Britain may be out of recession but not out of the woods
www.chinaview.cn 2010-01-16 19:50:16   Print

    LONDON, Jan. 16 (Xinhua) -- Figures since the beginning of the year have shown that a recovery in the British economy has already begun but it could be a fragile rebound.

    For the Bank of England's Monetary Policy Committee (MPC), too quick a return to higher interest rates from the current historic low of 0.5 percent could have a negative effect on the rebound.

    And how will it withdraw itself from the quantitative easing (QE) policy it began last March that has pumped tens of billions of pounds of new money into the economy?

    The MPC next meets at the beginning of February to discuss interest rates, currently at 0.5 percent for the 10th month in a row.

    Also on the agenda will be the QE policy, whereby the Bank pumps new money into the economy by buying fiscal assets on the market from financial institutions and so provides those institutions with money which they can then, in theory, use to fund borrowers and particularly business investment.

    It's never been tried before in Britain - it is as Professor George Kapetanios, a macroeconomist and head of the economics department at Queen Mary University of London, said "brand new."

    Kapetanios thinks there is little likelihood of a rise in interest rates in the very short term, or a drastic and sudden change in QE policy.

    "I still do not think that the recession is over. The National Institute of Economic and Social Research has said that the recession ended in the last quarter of 2009 but more evidence is needed," Kapetanios told Xinhua.

    Kapetanios predicted the MPC was unlikely to raise interest rates next month or indeed March, because the strength of evidence indicating a sustained return to growth was not yet evident.

    "I think they will wait for official figures on the state of the economy which come out in March," said Kapetanios.

    Kapetanios's view is that the MPC will seek an exit strategy from QE, as the recession ends and the economy moves back into growth, gradually and with care.

    In his view, it is likely that policies of fiscal stringency and monetary looseness will prevail in Britain in the medium term.

    The Office for National Statistics said industrial output rose 0.4 percent in November helped by a jump in oil and gas extraction after repair work finished, a better performance than economists had predicted.

    But at the same time, manufacturing output showed zero growth for a second month running.

    At present, there are good economic statistics and there are disappointing messages coming from the market place and from producers, all pretty much at the same time.

    For many economists it is clear that Britain is at a turning point, but where will it turn? The future is not crystal clear.

    Iain Begg, professor at the London School of Economics, told Xinhua that over the next three months it would be possible to give a more convincing answer to what would happen to interest rates and when. "Right now, there isn't enough evidence to make a firm prediction."

    "Everybody thinks we turned the corner but the surprise was that the third quarter GDP figures for 2009 were still negative soI wouldn't rule out a nasty surprise, but equally I wouldn't rule out a positive surprise."

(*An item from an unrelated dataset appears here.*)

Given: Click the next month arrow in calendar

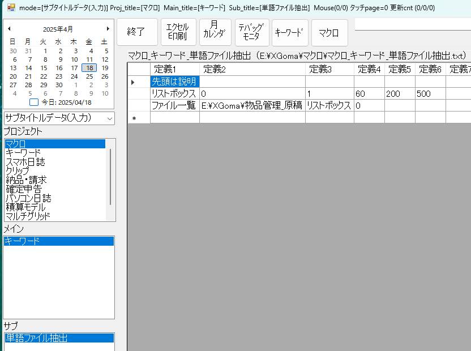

    For Begg, it seems probable that there will be "no change in interest rates (in February) but probably not any increase in QE either."

    The MPC could be looking at its model and saying it doesn't really need much more monetary stimulus and that it might be time for the chancellor of the exchequer to cut the public sector borrowing requirement, said Begg.

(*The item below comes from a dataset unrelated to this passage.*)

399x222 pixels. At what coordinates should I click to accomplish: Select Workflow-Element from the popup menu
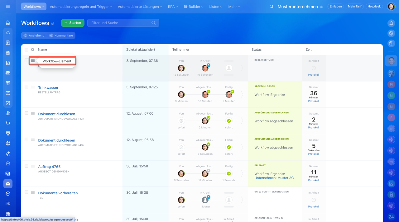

    He added he would be surprised if interest rates were significantly on the agenda before the middle of the year. What might be on the agenda is quite how QE is unwound.

    What happens with interest rates is vital for business too.

    The Confederation of British Industry (CBI), which represents employers who make up a third of the private economy, is telling its members it expects interest rates to go up later this year, possibly in the second quarter.

    The CBI also expects QE to wind down. The CBI's Lai Wah Co expected the Bank to raise interest rates first without making a big change in the QE program now.

    "In our latest forecast we predicted that interest rates would start to rise in the second quarter," Co said. "In terms of an exit strategy the Bank will not be mirroring the policy measures it took on entering the recession, in that then it acted aggressively on interest rates first and then introduced the assets program."

    Co said that in terms of unwinding the assets purchases the Bank has a lot of options. It does not have to sell the assets back into the market, but could simply just stop the program and sit on the stock of assets. The Bank could wait for the assets to mature naturally without selling them back.

    The CBI says the British economy has exited the recession in the last quarter of 2009 and growth will be sustained into 2011.

    "The recovery will be fragile and slow...growth will slow into this year simply because some of the drivers of growth in late last year were temporary measures like the car scrap page scheme," Co said.